··· Фрагмент текста ···

Совершенно измученный и ошалевший, я наконец понял, чего хотел Вринс: «Vous voulez que je me dеshabille?» «Oui!» – выдохнул фотограф. «D’accord, mais plus vite», – обреченно выдавил я. Что в переводе с французского означало: «Вы хотите, чтобы я остался без всего?» – «Да!» – «Хорошо, но фотографируйте быстрее».
Оставив меня в костюме Адама, сделав несколько фото, Матиас шагнул вперед и, опустившись вдруг на колено, поцеловал мою руку. «Съемка закончена», – сказал он. «А костюмы?» – «Всё!» – прозвучало в ответ.
Наши театральные уборщицы, прилипшие к окну холла, выходившего как раз на крышу портика, в ужасе наблюдали за этим триллером: голый Цискаридзе на фоне квадриги с Аполлоном, суетящийся рядом чернокожий красавец и белый бог, целующий Цискаридзе руку. Я теперь думаю, какое счастье, что мобильных телефонов с камерами тогда еще не изобрели!
Мой снимок из этой фотосессии стал всемирно знаменит. Где его только не напечатали. Но первым изданием был октябрьский номер «Vogue» 2004 года. В нем были фотографии и других артистов ГАБТа, но именно мой снимок стал «кадром года». После этого весь балетный мир разделся, и артисты полезли на крыши своих театров. Парижская опера выпустила целый альбом с Б. Пешем, М. Легри, О. Дюпон, позирующими обнаженными на крыше Опера. Но первым-то был я.
Оказалось, что всю эту затею с моим ню, от выбора фотографа до «одежды», придумала и привела в исполнение моя подруга, тогда главный редактор русской версии «Vogue», – Алена Долецкая.
Когда Катя Гечмен-Вальдек увидела эту фотографию Вринса, захотела сделать ее рекламой «Ромео и Джульетты», но «Vogue» не разрешил. Меня сняли заново примерно в том же духе, и я с обнаженным до определенного предела торсом на постере еще почти год висел по всей Москве, дразня «доброжелателей».
13
Приближалось 13 октября с «Пиковой дамой». Травмированная нога по-прежнему немела. Приземляясь на нее, я не понимал, на что приземляюсь, я ее просто не чувствовал. Тогда я решил, что надо научиться не обращать на это внимания. Еще лет десять после травмы, трогая колено, я ничего не чувствовал, видимо, во время операций были задеты какие-то нервные окончания.

··· Фрагмент набора данных ···

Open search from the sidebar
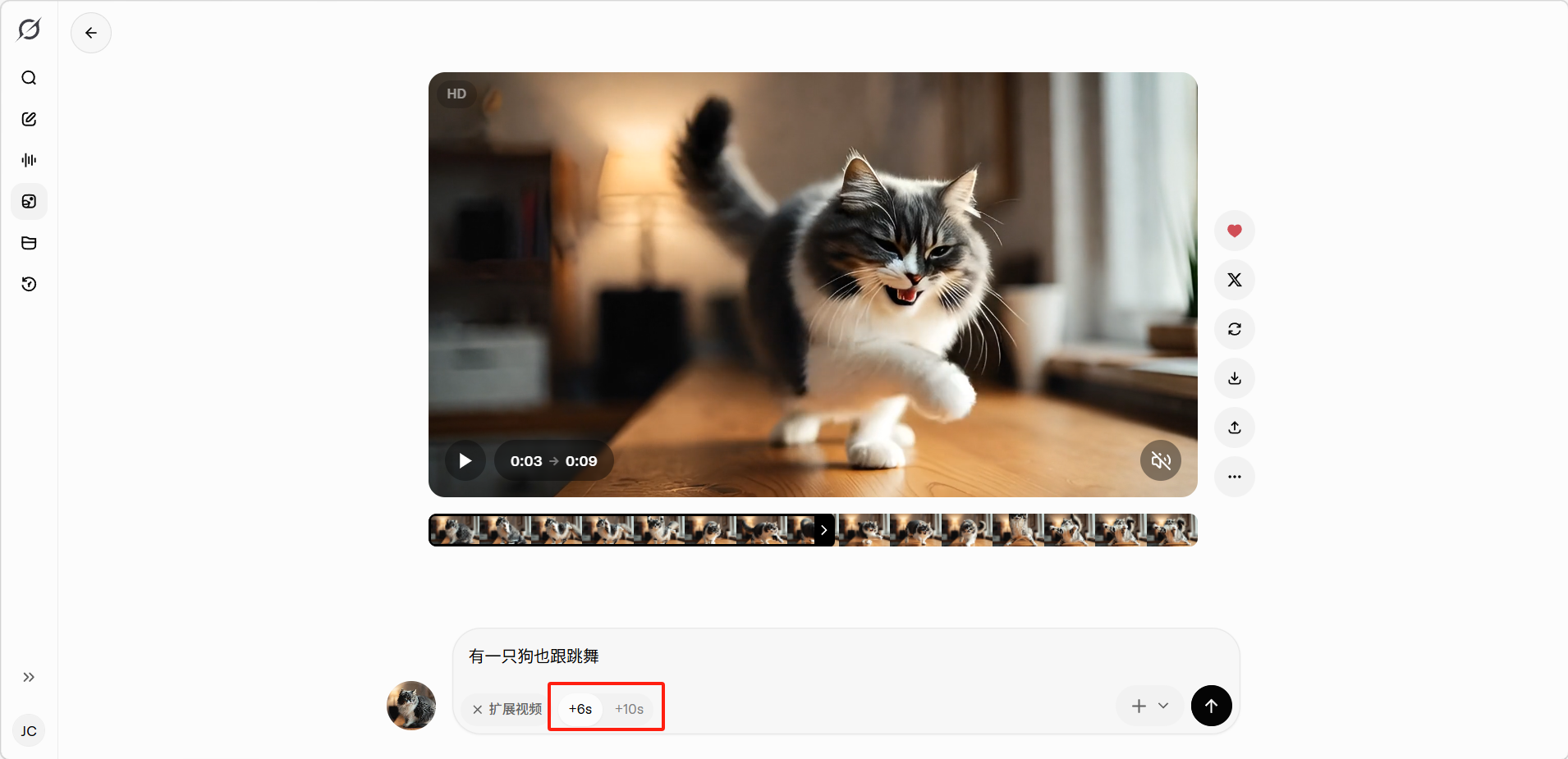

···

Задания:
1. Ответьте на вопросы по отрывку воспоминаний о фотосессии для «Vogue»:
(a) В каком издании впервые напечатали снимок из фотосессии?
(b) Кто придумал и осуществил всю затею с ню?
(c) Рекламой какого спектакля Катя Гечмен-Вальдек хотела сделать фотографию Вринса?
2. Верните из отрывка воспоминаний о фотосессии для «Vogue» точный фрагмент, начиная со слов «Наши театральные уборщицы, прилипшие» и далее до слов «еще не изобрели!» включительно.
3. Пожалуйста, продолжите отрывок воспоминаний о фотосессии для «Vogue» с того места, где он заканчивается.

Ответы к заданиям:
1.
(a) В октябрьском номере «Vogue» 2004 года.
(b) Алена Долецкая, тогда главный редактор русской версии «Vogue».
(c) «Ромео и Джульетты».

2.
Наши театральные уборщицы, прилипшие к окну холла, выходившего как раз на крышу портика, в ужасе наблюдали за этим триллером: голый Цискаридзе на фоне квадриги с Аполлоном, суетящийся рядом чернокожий красавец и белый бог, целующий Цискаридзе руку. Я теперь думаю, какое счастье, что мобильных телефонов с камерами тогда еще не изобрели!

3.
Перед спектаклем мне дали репетицию с Фадеечевым и концертмейстером. Пустая сцена Большого театра, без кулис, совершенно открытое, огромное пространство – и я там один. Начинаю танцевать, делаю шаг – и падаю, делаю шаг – и падаю, делаю шаг – и падаю. Не могу описать, что это было! В какой-то момент, сев на пол, в отчаянии, глотая слезы, я с ужасом выдохнул: «Я… не могу…»
Николай Борисович тогда уже ходил, тяжело опираясь на палку. Грузный, он вдруг неожиданно ловко вскочил со своего стула, стоявшего на рампе, и, бросившись ко мне, стал с силой, точно пикой, толкать меня своей палкой, больно попадая то в мое плечо, то в ребра, повторяя почти злобно: «Ты не будешь останавливаться! Ты будешь двигаться! Будешь!» Действуя таким образом, Фадеечев заставил меня пройти весь балет от начала и до конца.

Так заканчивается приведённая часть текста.